== ABOUT THIS TASK ==
Images are not part of the copy; transcribe all the data exactly.
┌─ GIVEN INFORMATION
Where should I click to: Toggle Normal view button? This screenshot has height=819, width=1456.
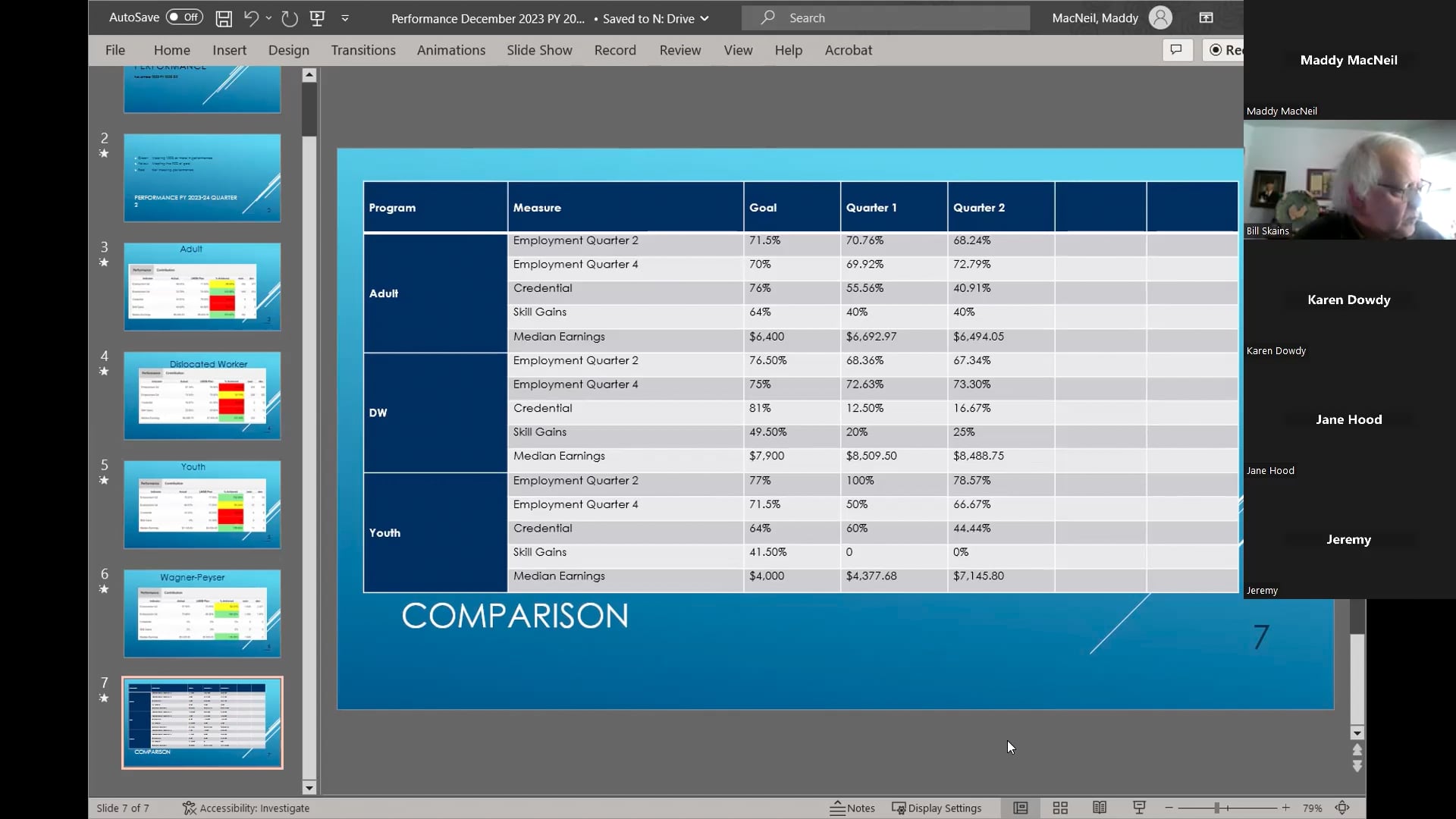pyautogui.click(x=1021, y=808)
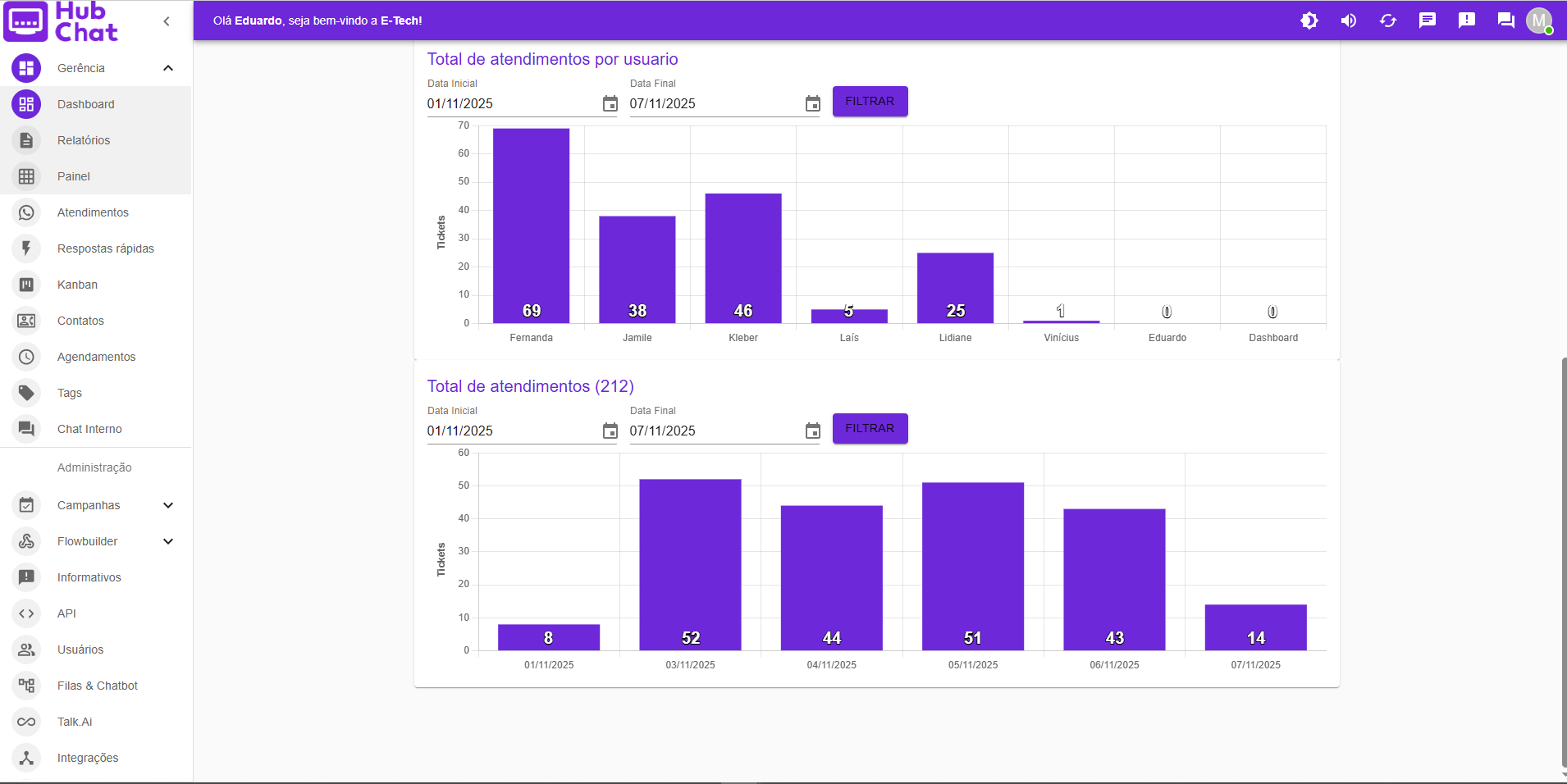Refresh the page with the sync icon

(x=1388, y=21)
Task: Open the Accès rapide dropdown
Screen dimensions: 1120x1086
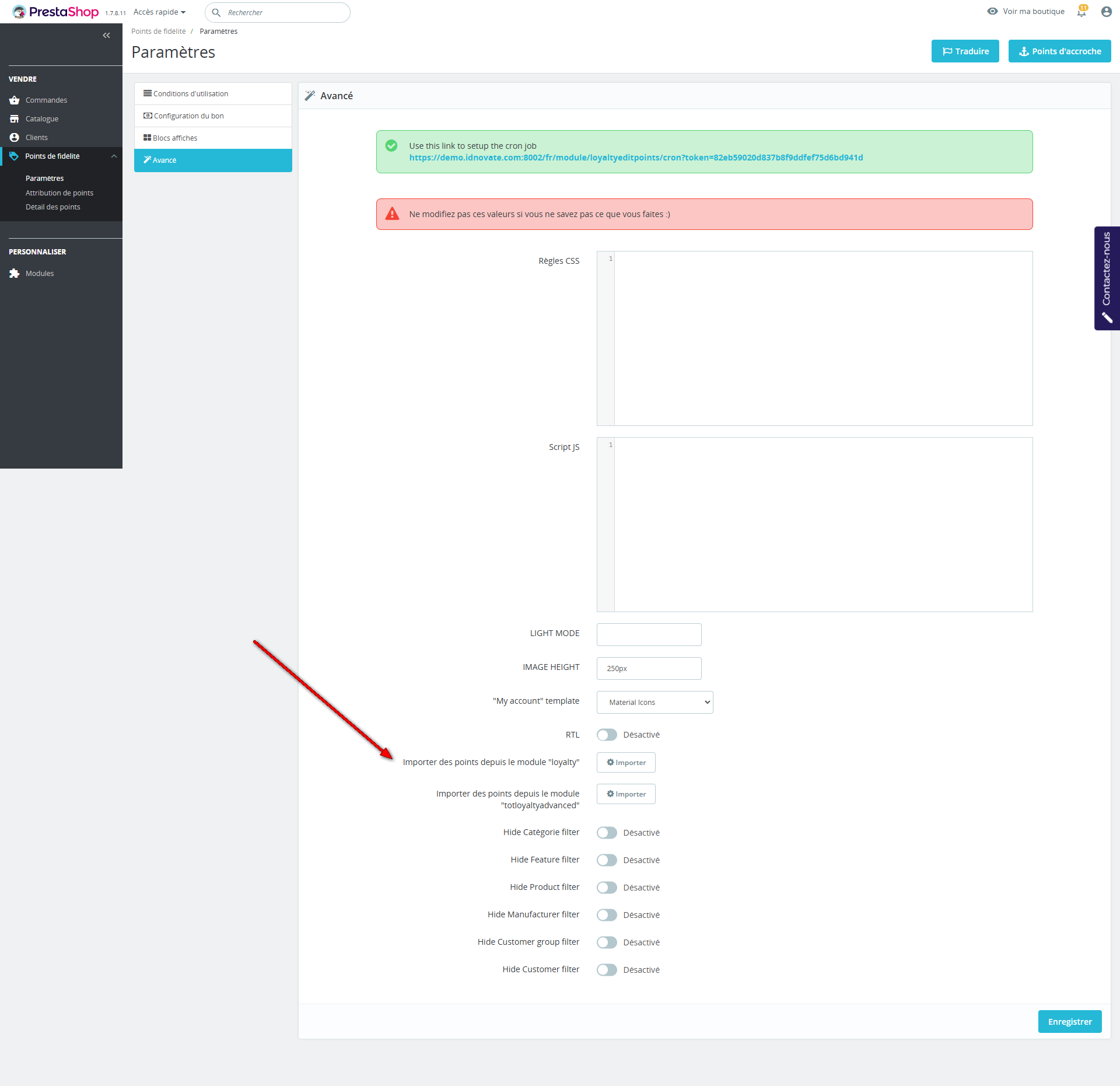Action: tap(159, 12)
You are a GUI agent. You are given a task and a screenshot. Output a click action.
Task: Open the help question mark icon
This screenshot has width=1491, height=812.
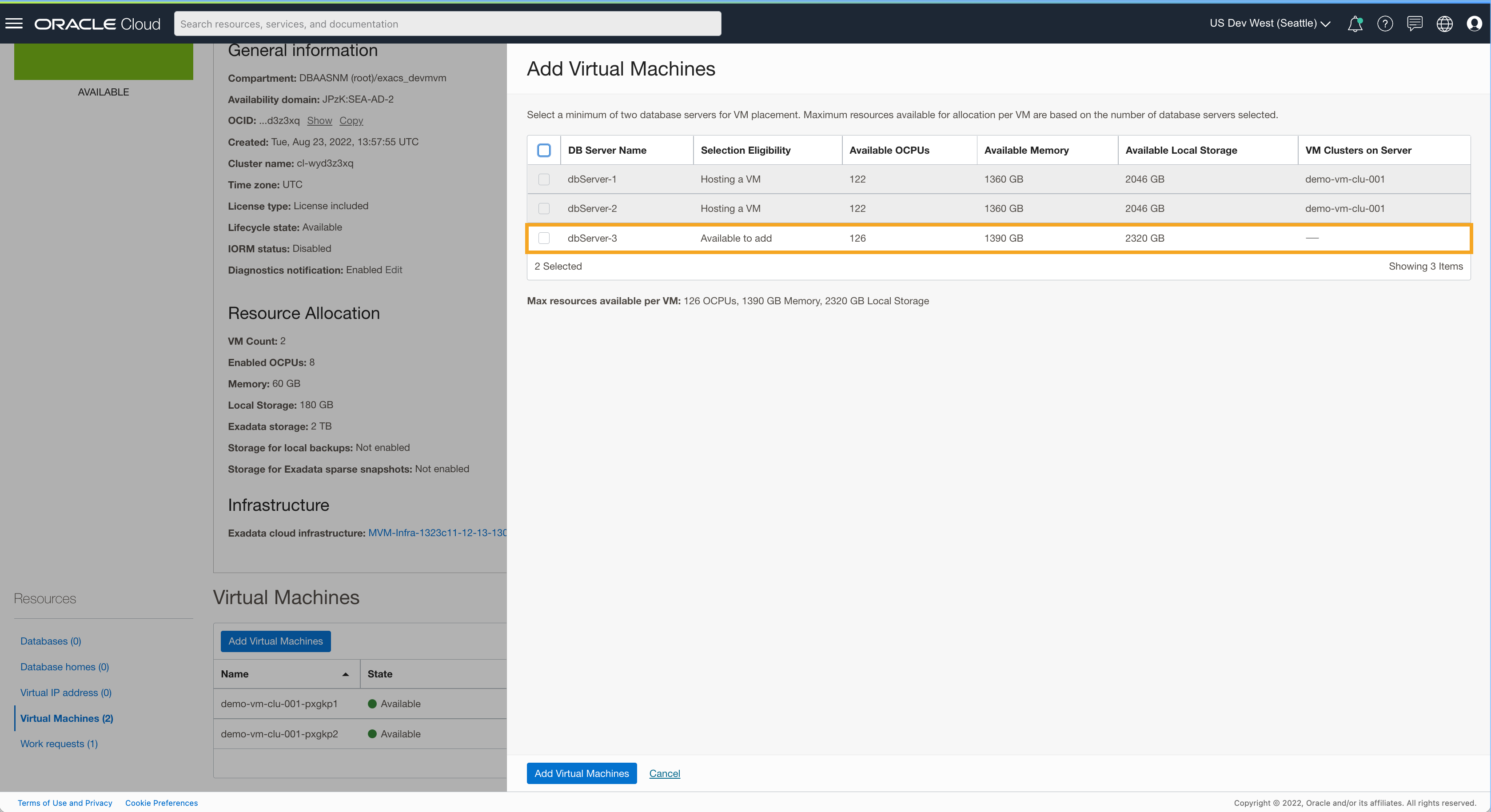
└─
== FINAL ANSWER ==
Where should I click to: Toggle Normal view button? This screenshot has height=819, width=1456.
pyautogui.click(x=1021, y=808)
Refresh the page with the sync icon

(x=1388, y=21)
Task: Open the Accès rapide dropdown
Screen dimensions: 1120x1086
Action: tap(159, 12)
You are a GUI agent. You are given a task and a screenshot. Output a click action.
Task: Open the help question mark icon
This screenshot has width=1491, height=812.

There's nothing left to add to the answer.